Initializes a new Resources instance

Determines the compute resources available for current allocation, including node list and cores/hardware threads available within nodes.

The following parameters may be extracted from libE_specs

Parameters:
  • top_level_dir (str, Optional) – Directory libEnsemble runs in (default is current working directory)

  • dedicated_mode (bool, Optional) – If true, then dedicate nodes to running libEnsemble. Dedicated mode means that any nodes running libE processes (manager and workers), will not be available to worker-launched tasks (user applications). They will be removed from the nodelist (if present), before dividing into resource sets.

  • zero_resource_workers (List[int], Optional) – List of workers that require no resources.

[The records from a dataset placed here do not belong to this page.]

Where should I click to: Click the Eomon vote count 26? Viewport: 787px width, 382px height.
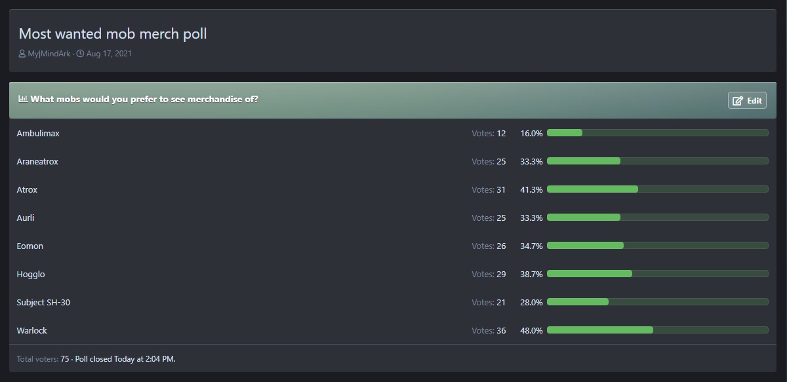(501, 246)
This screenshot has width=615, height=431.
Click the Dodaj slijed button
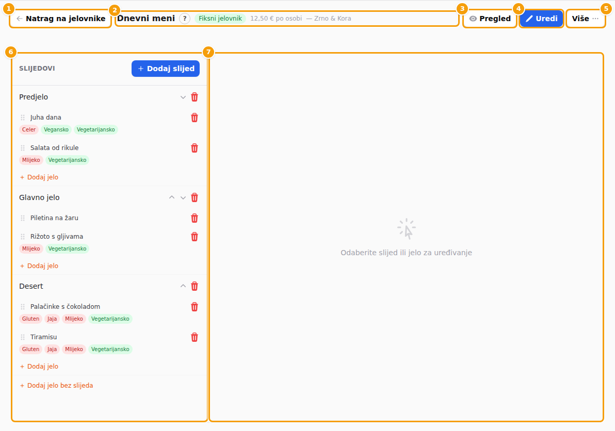click(166, 69)
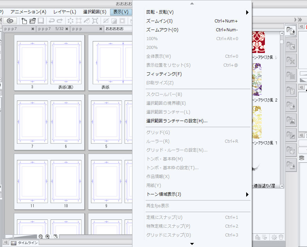Open the タイムライン panel tab
The image size is (307, 247).
tap(24, 243)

  • num_resource_sets (int, Optional) – The total number of resource sets. Resources will be divided into this number. Default: None. If None, resources will be divided by workers (excluding zero_resource_workers).

  • cores_on_node (tuple (int, int), Optional) – If supplied gives (physical cores, logical cores) for the nodes. If not supplied, this will be auto-detected.

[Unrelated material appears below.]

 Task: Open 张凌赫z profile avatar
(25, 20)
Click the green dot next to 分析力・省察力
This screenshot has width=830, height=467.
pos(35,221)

  • gpus_on_node (int, Optional) – If supplied gives number of GPUs for the nodes. If not supplied, this will be auto-detected.

  • enforce_worker_core_bounds (bool, Optional) – If True, then libEnsemble’s executor will raise an exception if it detects that a worker has been instructed to launch tasks with the number of requested processes being excessive to the number of cores allocated to that worker, or not enough processes were requested to satisfy allocated cores.

  • node_file (str, Optional) – If supplied, give the name of a file in the run directory to use as a node-list for use by libEnsemble. Defaults to a file named “node_list”. If the file does not exist, then the node-list will be auto-detected.

  • nodelist_env_slurm (str, Optional) – The environment variable giving a node list in Slurm format (Default: uses SLURM_NODELIST). Note: This is queried only if a node_list file is not provided.

  • nodelist_env_cobalt (str, Optional) – The environment variable giving a node list in Cobalt format (Default: uses COBALT_PARTNAME). Note: This is queried only if a node_list file is not provided.

  • nodelist_env_lsf (str, Optional) – The environment variable giving a node list in LSF format (Default: uses LSB_HOSTS). Note: This is queried only if a node_list file is not provided.

  • nodelist_env_lsf_shortform (str, Optional) – The environment variable giving a node list in LSF short-form format (Default: uses LSB_MCPU_HOSTS) Note: This is only queried if a node_list file is not provided.

  • libE_specs (dict) –

  • platform_info (dict) –

Return type:

None

add_comm_info(libE_nodes)

Adds comms-specific information to resources

Removes libEnsemble nodes from nodelist if in dedicated_mode.

update_scheduler_opts(scheduler_opts)

Add scheduler options from platform_info, if not present

static is_nodelist_shortnames(nodelist)

Returns False if any entry contains a ‘.’, else True

static remove_nodes(global_nodelist_in, remove_list)

Removes any nodes in remove_list from the global nodelist

static get_global_nodelist(node_file='node_list', rundir=None, env_resources=None)

Returns the list of nodes available to all libEnsemble workers.

If a node_file exists this is used, otherwise the environment is interrogated for a node list. If a dedicated manager node is used, then a node_file is recommended.

In dedicated mode, any node with a libE worker is removed from the list.